It’s Thanksgiving week, and in a few days we’ll sit down to our festive meals. Some families will say a prayer before they eat, some will go around the table and say what they’re grateful for, and some will simply dig in without saying anything formal.
Gratitude is important. Not just at Thanksgiving, although it gets top billing at this time of year. But it’s only meaningful if it impels us to do something. At the very least, to express gratitude to someone else. Or, as do many of our prayers, express gratitude to God.
I taught a session on gratitude this week to a group of Jewish women who had traveled together to Israel this past summer. The criterion for going on the trip was having a child at home under the age of 18, and the goal was to engage them with Judaism, in the hope that they will pass their enthusiasm along to their kids.
I handed out folded pieces of paper, each with a participant’s name on the outside. Their task was to write an anonymous note to that woman, beginning with the words “You are a blessing because…”

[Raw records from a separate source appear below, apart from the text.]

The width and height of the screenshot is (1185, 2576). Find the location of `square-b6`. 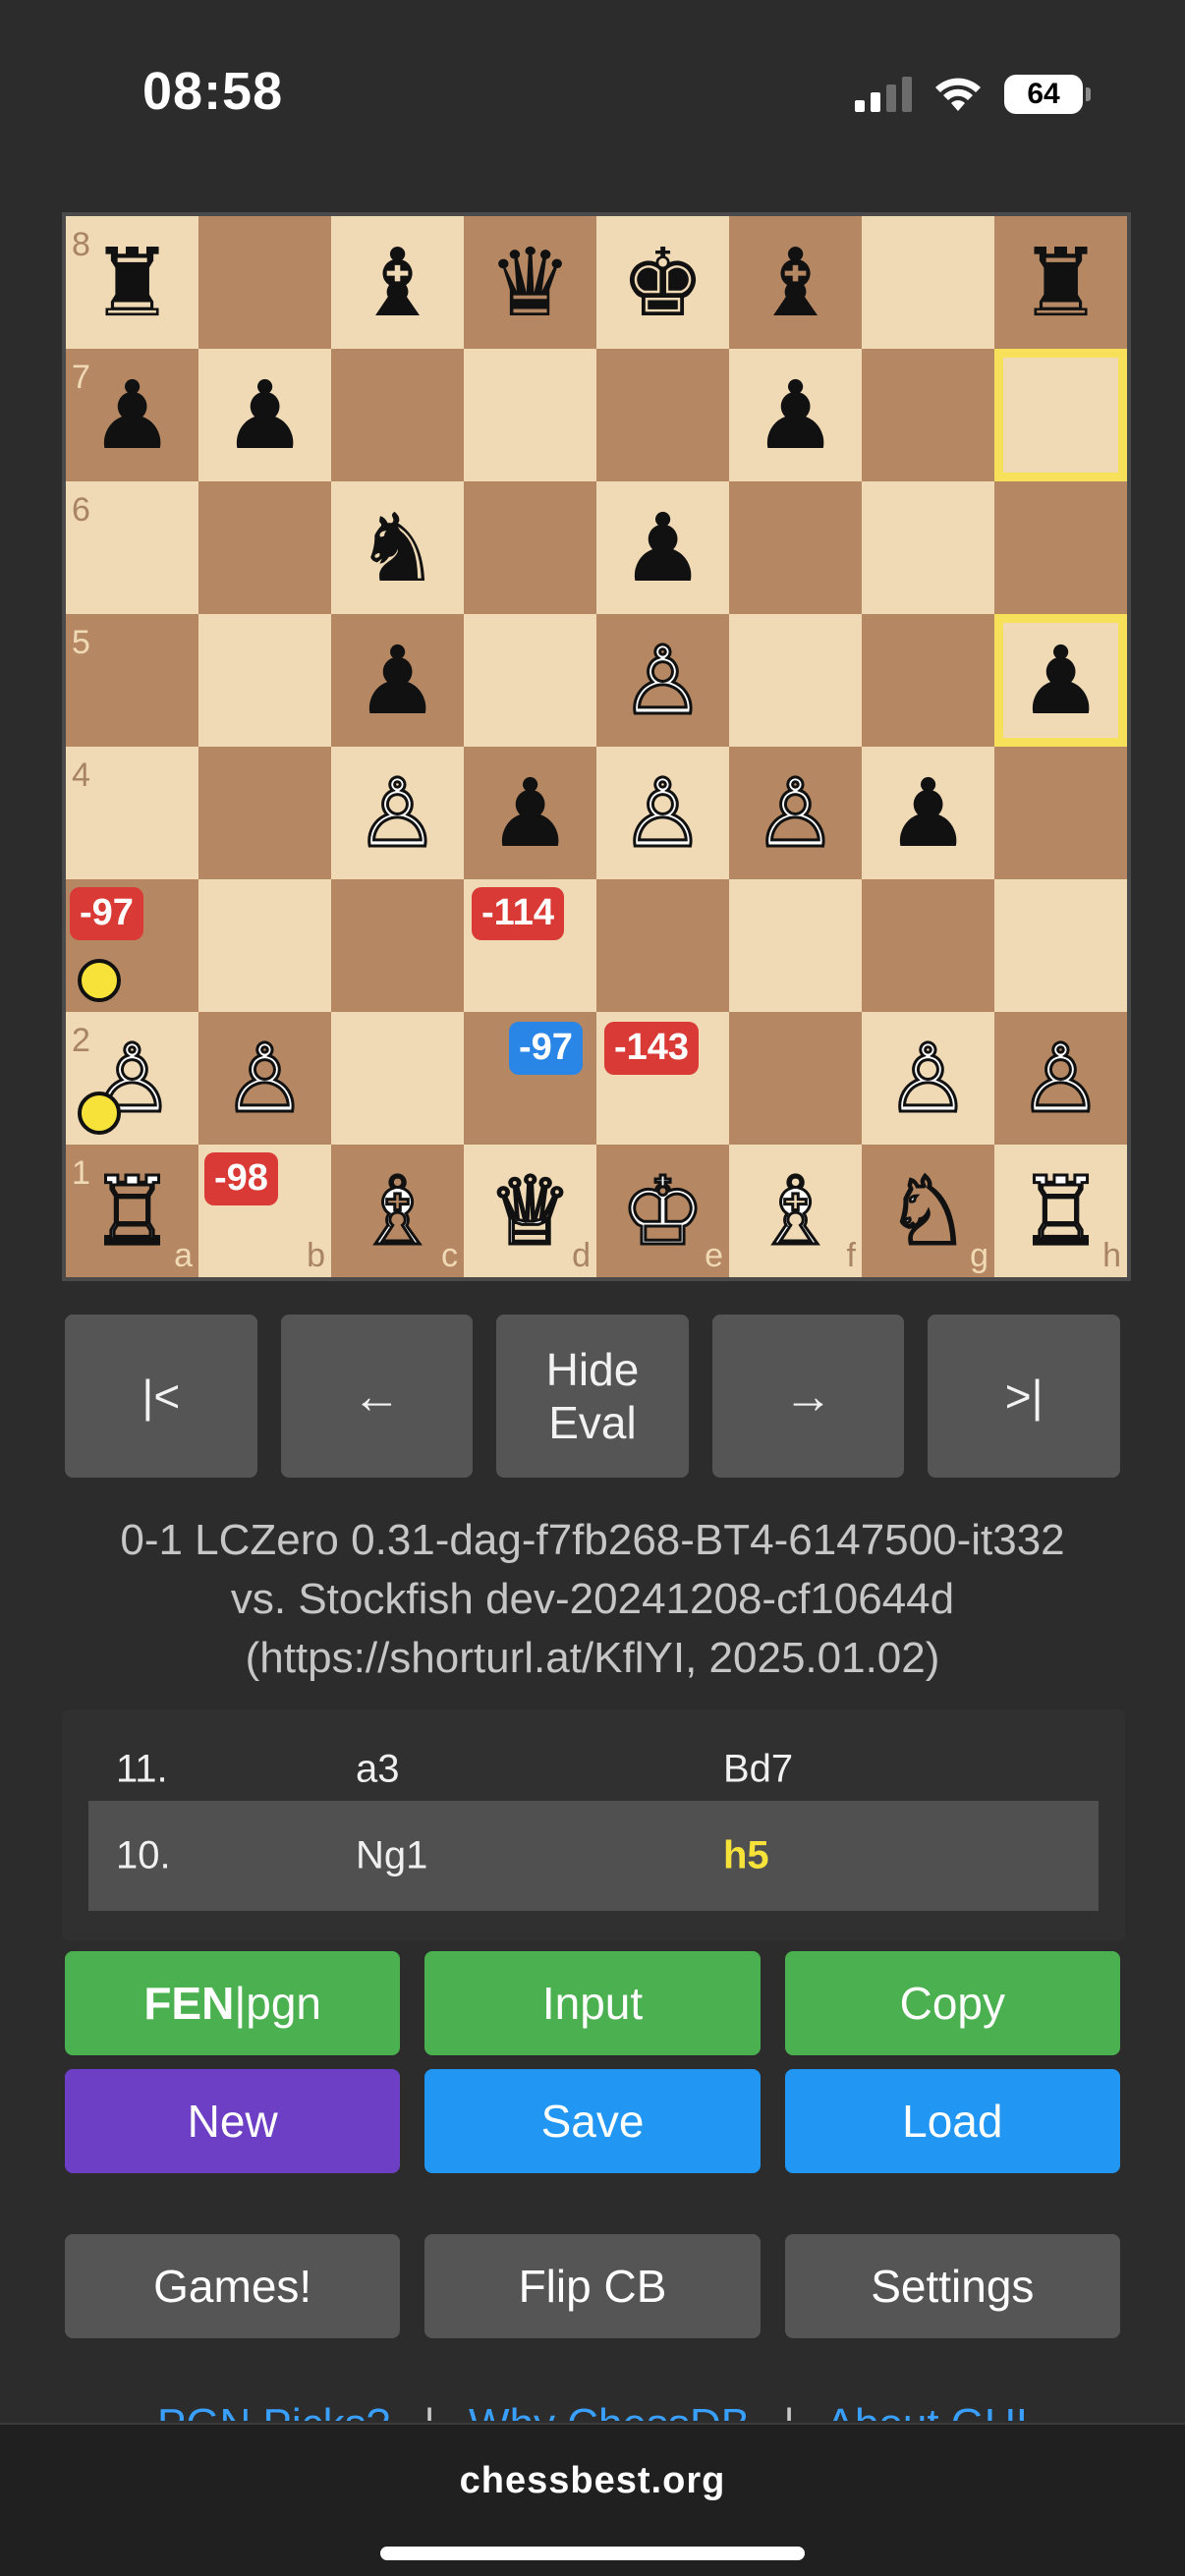

square-b6 is located at coordinates (264, 547).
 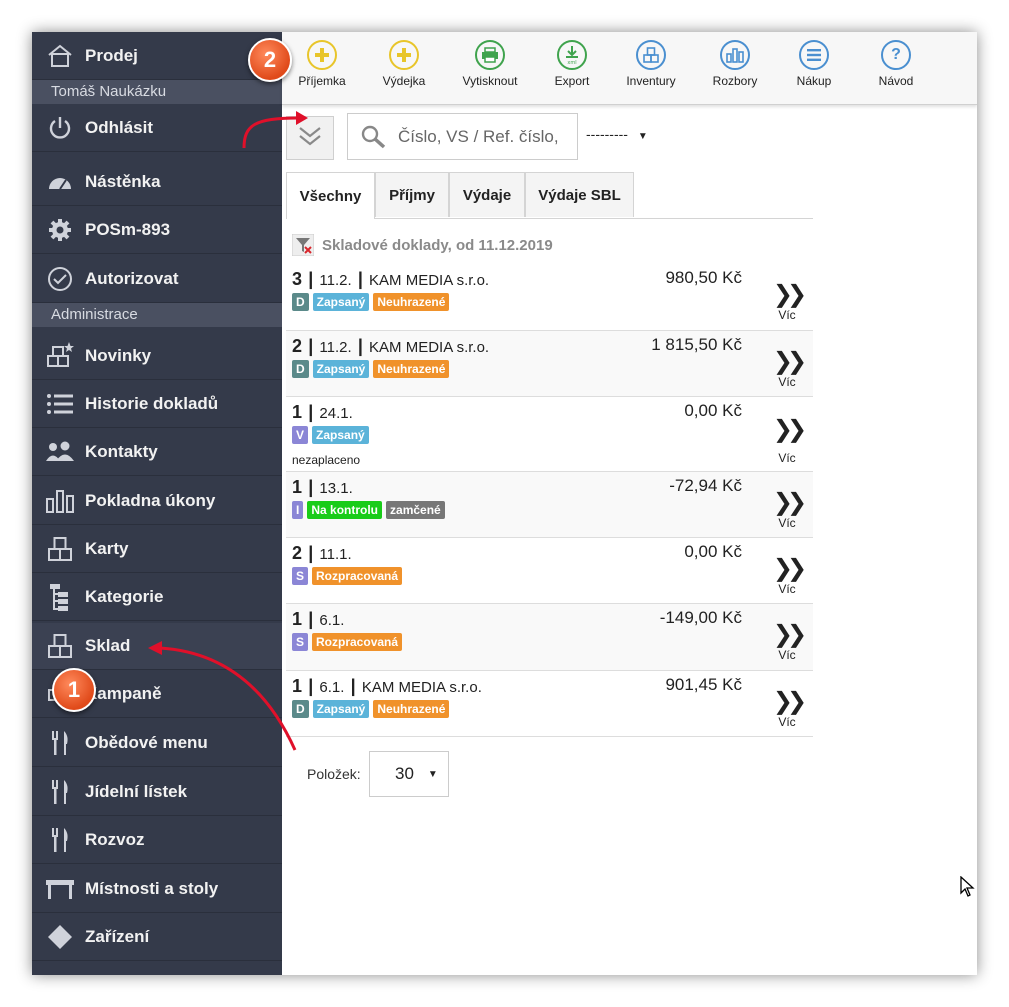 What do you see at coordinates (968, 889) in the screenshot?
I see `mouse-cursor-icon` at bounding box center [968, 889].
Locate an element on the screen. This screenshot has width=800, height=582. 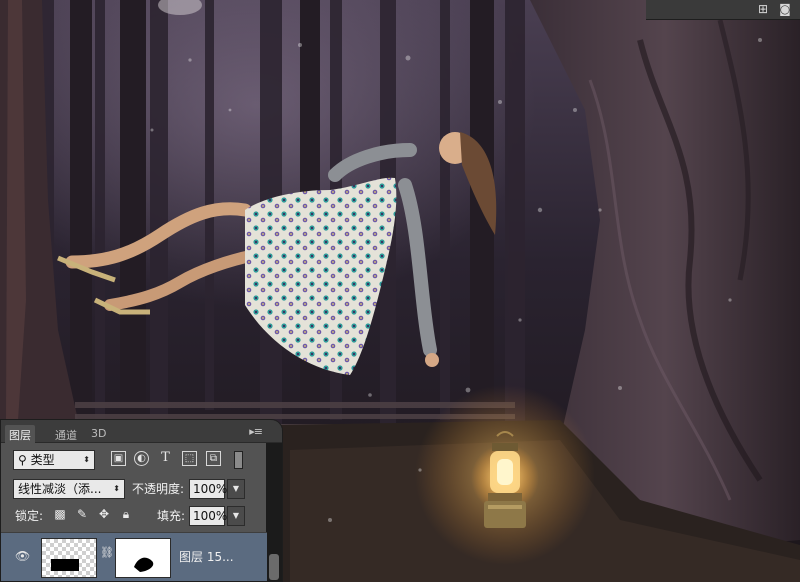
opacity-dropdown-icon: ▼ is located at coordinates (236, 489).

I’m not sure how much they’d actually thought about feeling grateful for one another beforehand. But when they got the assignment, not one hesitated. They each started writing immediately. It was easy, and clearly it made them happy to do it.
When they were done I collected the notes and we handed them out, so no one knew who had written to her. And I will tell you, watching their faces as they read the notes was wonderful. There were gasps of joy, tears, huge smiles. One woman clutched hers to her chest and said, “I’m framing this!”
After they were done, I asked them two questions: How did they feel when they wrote the note, and how did they feel when they received and read theirs.
Both experiences – giving and receiving – moved them deeply. Both were enormously gratifying. At the end of the evening, as we were leaving, I saw one woman walk up to another and say quietly, “I wrote your note,” and they embraced.
What I found most moving about that moment was watching the woman who’d written the blessing. She was overjoyed to have given the other person the gift of her gratitude.
And now, here’s the kicker – none of this matters if it doesn’t move them to do something. It’s just a feel-good moment.
For them to truly be a blessing in the world, they have to keep doing, keep striving to be their highest selves, keep reaching out to their families, their friends, their communities.
Lately, I’ve been doing a lot of interfaith work. And I’m learning something about my Christian colleagues in the clergy. They talk an awful lot about God’s love. We do too, in our tradition; in our services we first sing ahavat olam, a prayer about God’s love for us, and then we’ll chant the Shema, the central prayer of Judaism that simply states that God is God.
And then immediately we sing the v’ahavta, “you shall love,” which declares that we are commanded to love God with all our heart, with all our soul, with all our strength. And the prayer continues with the injunction that we are to observe all of God’s commandments and be holy to God.
In Judaism, God’s love is one part of the equation. Our love for God, and our actions in the world, are equally important, perhaps even more so. Because both receiving and giving blessings are essential.
My teacher Rabbi Marcia Prager wrote: “The Jewish practice of blessing derives from our tradition’s desire to promote joy and appreciation, wonder and thankfulness, amazement and praise… It is in itself not at all strenuous…. It merely asks us to engage in a moment of delayed gratification, using the respite as an opportunity for something else to occur.” (from The Path of Blessing).
That moment of delayed gratification – when we stop to say motzi before taking the first bite – reminds us that we are part of something bigger than ourselves. My prayer is that it also reminds us that we have a role to play in the world.
Yes, God loves us. God has blessed us.
But we can not be passive recipients of that love and blessing. Our task is to step forward and be a blessing.
This is the sermon that I gave over to Congregation Kol HaNeshama this Shabbat.